Speaking to the Independent on Saturday this week, Gifford, a swimming coach in Port Shepstone on the KwaZulu-Natal South Coast, said the 16 Miler would be tough.
“I swim every day, normally between three and five kilometres, and have been training since last June, so I have built up slowly and am comfortable with my pace for this swim. I’ll push myself. I did the 8 Mile with no legs five times, so I think it’s possible. I love the endurance stuff,” he said, adding that he could well be the first person with no legs to take part in the 16 Mile event.
And competing does come with difficulties. Gifford remembered jumping into the water for his very first Midmar Mile race: “People swam right into my butt. For my first one I was physically fit, but people were swimming over me. I got dunked, I had to hold my breath and I spent a bit of time under the water looking at the plant life. At that time, I thought, ‘I am not coming back to this’, but then I got through it and it felt so cool, I came back.”
He has since taken part in the race 10 times - five of those being the 8 Mile event - getting his permanent number last year.
Meanwhile, the founder of the legendary event, Arbuthnot will swim with his grandchildren, Victoria Bux, 16, and Liam Hackland, 10. Recalling his first swim 46 years ago, Arbuthnot, who lives in Howick, said this week: “It started as a fun outing, when a group of boys swam out to the raft and back. Back then I used to swim the Buffalo Mile in East London on New Year’s Day with my other swimming club members. But petrol was restricted, with stations closed on the weekend, so that meant we had to spend two weeks in East London. So we thought, ‘Why don’t we start our own little swim?”

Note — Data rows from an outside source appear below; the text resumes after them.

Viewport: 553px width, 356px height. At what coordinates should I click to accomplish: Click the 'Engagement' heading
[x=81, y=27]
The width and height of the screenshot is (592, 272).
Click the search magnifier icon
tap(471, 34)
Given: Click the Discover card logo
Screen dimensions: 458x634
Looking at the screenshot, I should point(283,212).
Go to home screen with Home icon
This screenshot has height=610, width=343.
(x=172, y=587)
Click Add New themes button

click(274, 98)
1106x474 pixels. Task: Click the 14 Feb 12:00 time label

At first they approached Durban’s port captain with the idea of organising a swim from Salisbury Island (in the Port of Durban) to the beach. “The port captain said, ‘This is a commercial port, we can’t have people splashing about here’, so that’s when we had the idea to have the race at Midmar.
“It was a low key, local event for local swimmers and a picnic outing for families. I’m amazed how it’s grown,” said Arbuthnot.

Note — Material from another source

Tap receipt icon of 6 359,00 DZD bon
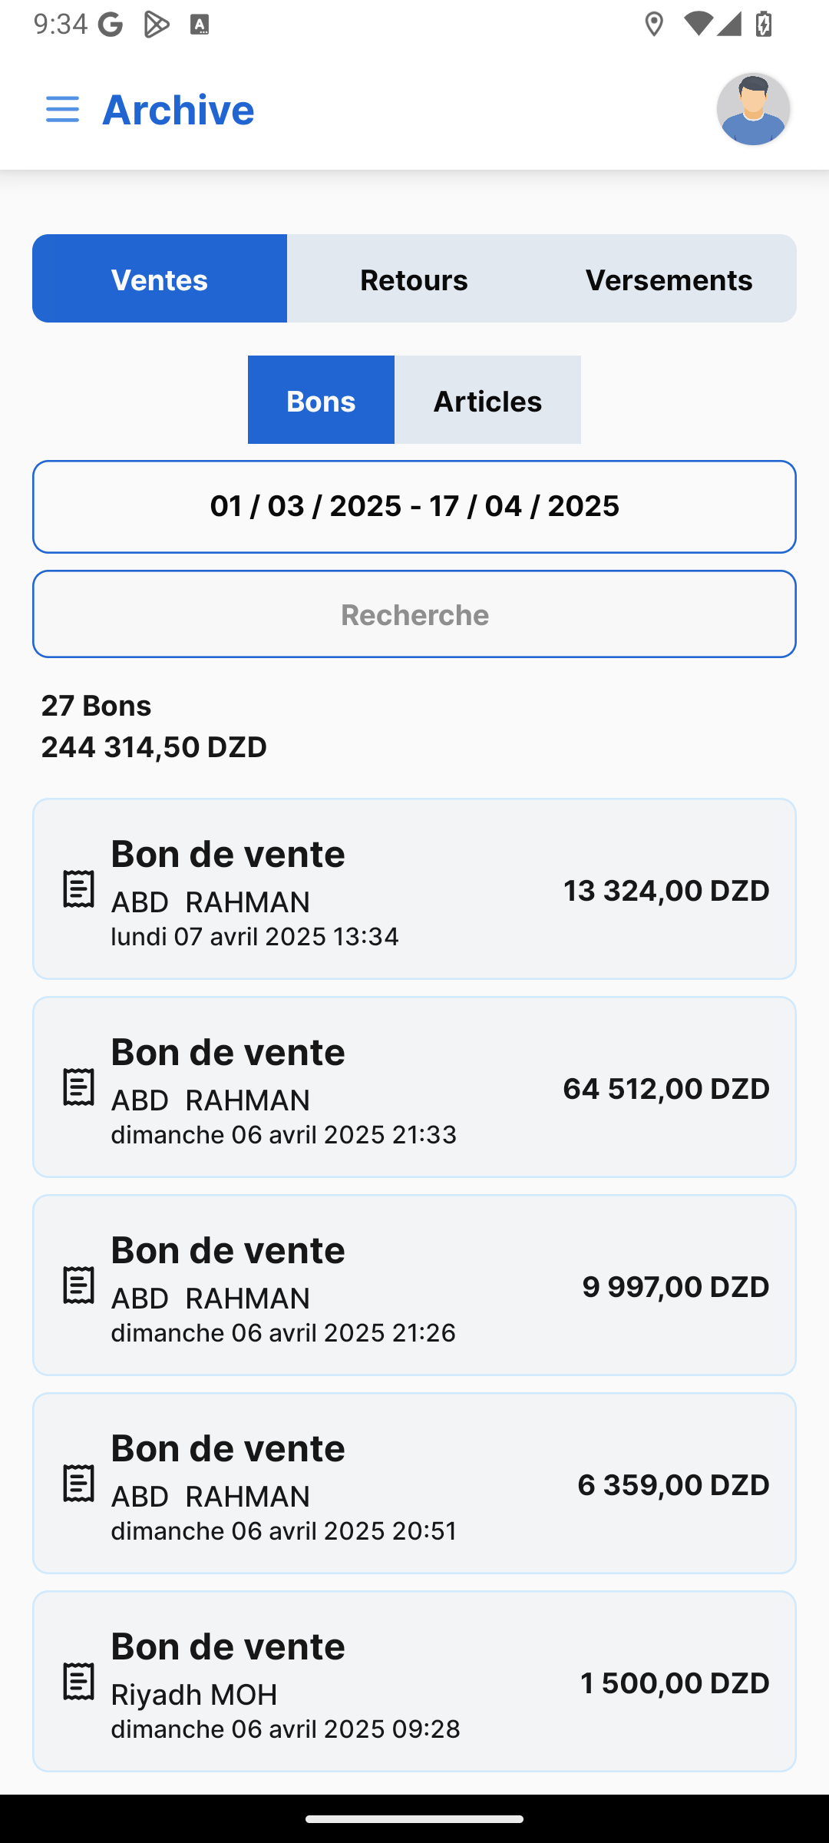This screenshot has width=829, height=1843. click(x=78, y=1484)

Rodd, the youngest swimmer at this year’s event, told the Independent on Saturday she was excited about the big swim. When asked if she had been training ahead of the event, she said: “Yes, I’ve been practising since I was 3. I can swim very fast and I can run fast too. I might get a little tired, but I don’t think I’ll get a stitch.”
She added that she had eaten a lot of carrots, which would be of enormous help.
Her mother, Dominique Donner-Rodd, who is a former South African triathlete and is a three-time winner of the aQuellé Midmar Mile in her age group, said she would swim alongside Rachael.
Donner-Rodd, who is the swim coach for North Coast Dolphins Club, will also be doing the 8 Mile Challenge, and has been raising funds for the Friends of Swimmers Trust.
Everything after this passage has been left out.